For complex tasks, prompt in English even if your user is German. I know it feels wrong. You lose some cultural nuance, you gain predictable cost. For internal tools especially, this is the answer the Reddit thread eventually landed on too.
Cap your thinking budget. Opus 4.7 reasons longer when you let it. Set a thinking budget cap when you do not need 30 seconds of internal reasoning per call. Anthropic added the parameter for exactly this reason.
Route by language and use case. If you serve Mandarin, Japanese, Korean, Arabic or Hindi users, send them to 4.7. They actively benefit. If you serve German, French or Spanish, stay on 4.6 for now. If you do web research-heavy work, also stay on 4.6 because that is where 4.7 regressed according to MindStudio.

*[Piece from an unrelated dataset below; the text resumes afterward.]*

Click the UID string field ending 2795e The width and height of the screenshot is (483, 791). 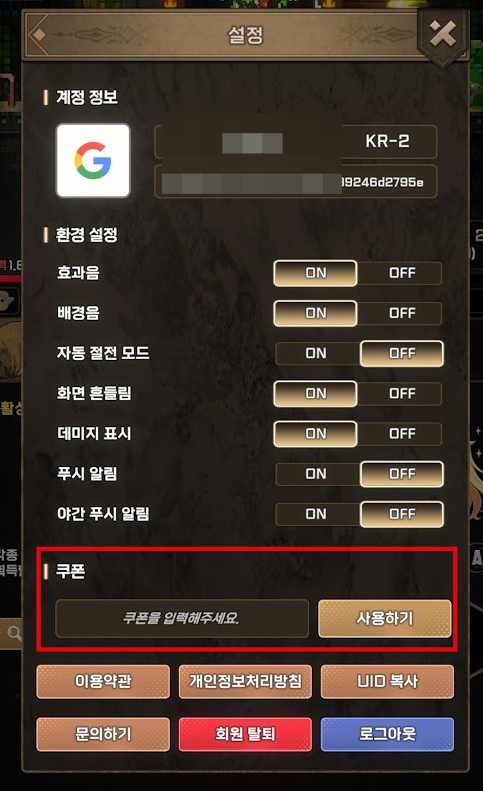tap(296, 182)
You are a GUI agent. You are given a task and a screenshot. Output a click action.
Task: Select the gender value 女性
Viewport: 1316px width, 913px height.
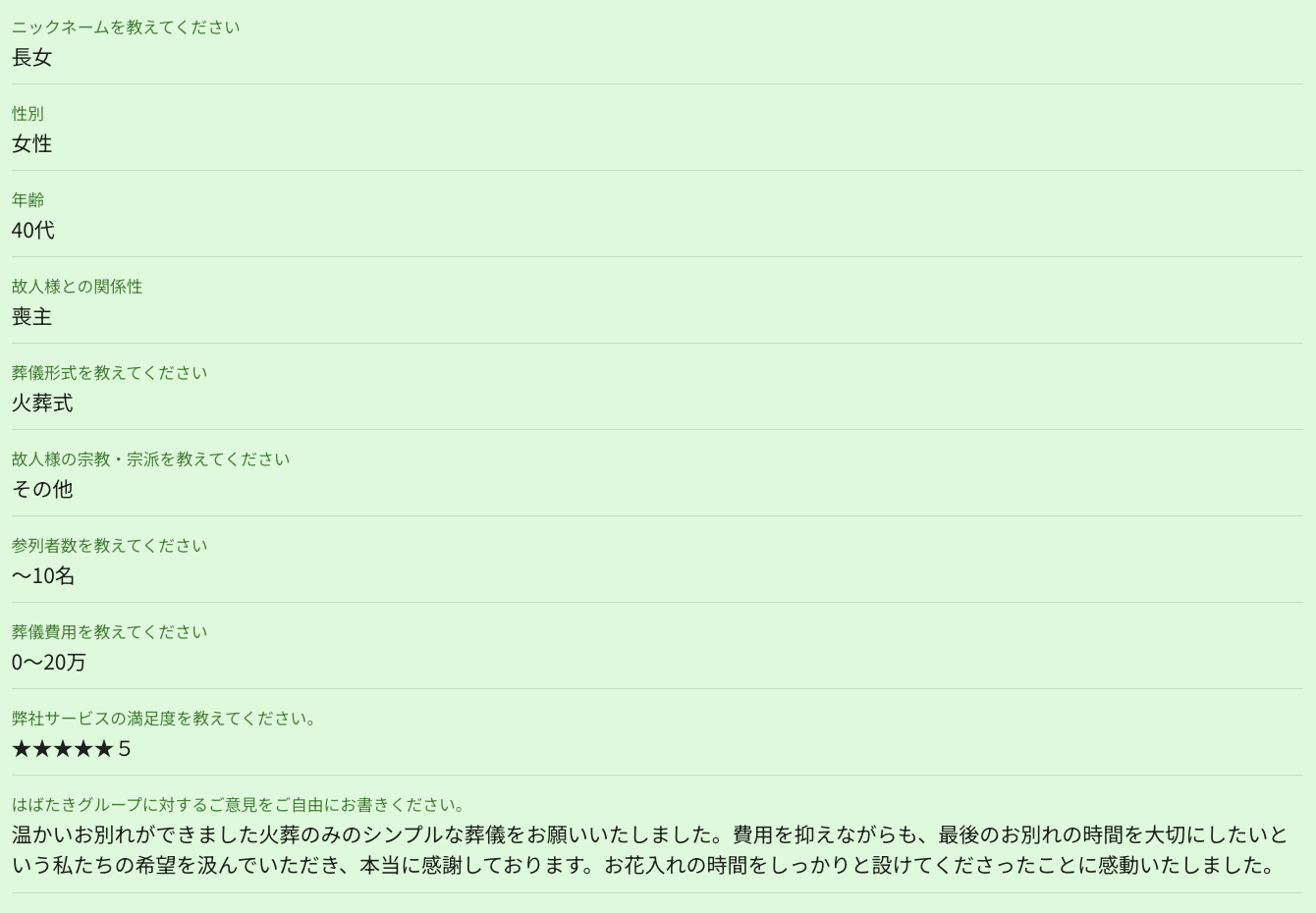click(x=31, y=144)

Be honest with your customers. If you sell a flat per-day message limit, non-English users hit the cap sooner. That is quietly charging them more for the same product. Either calibrate the limit by language or be upfront about it. They will figure it out eventually. Trust costs less to keep than to rebuild.
Why I am writing this
18+ years in tech, the last few in security. I started by soldering ISRO satellite PCBs. I have watched this exact pattern play out before. Web character encoding bias. Unicode handling. Mobile keyboard support for non-English scripts. International phone number parsing. Speech recognition for non-English languages. Every single one of these went through the same arc. English-first infrastructure ships, the world routes around it, the providers catch up later.
The LLM language tax is the next round of the same story. The 4.7 release is actually evidence that Anthropic is taking the non-Latin script gap seriously. The Mandarin and Hindi improvements are a real cost cut for users in those markets. The Latin-script European gap will close in a future release. The Burmese 15x ratio will probably take another two or three model generations to compress.
In the meantime, the practical question is whether your team is measuring the cost asymmetry honestly or hoping nobody notices. The Reddit post made the problem visible for German speakers. The question for you is whether you find out from a customer ticket or from your own dashboard.
What is your team doing about per-language AI cost?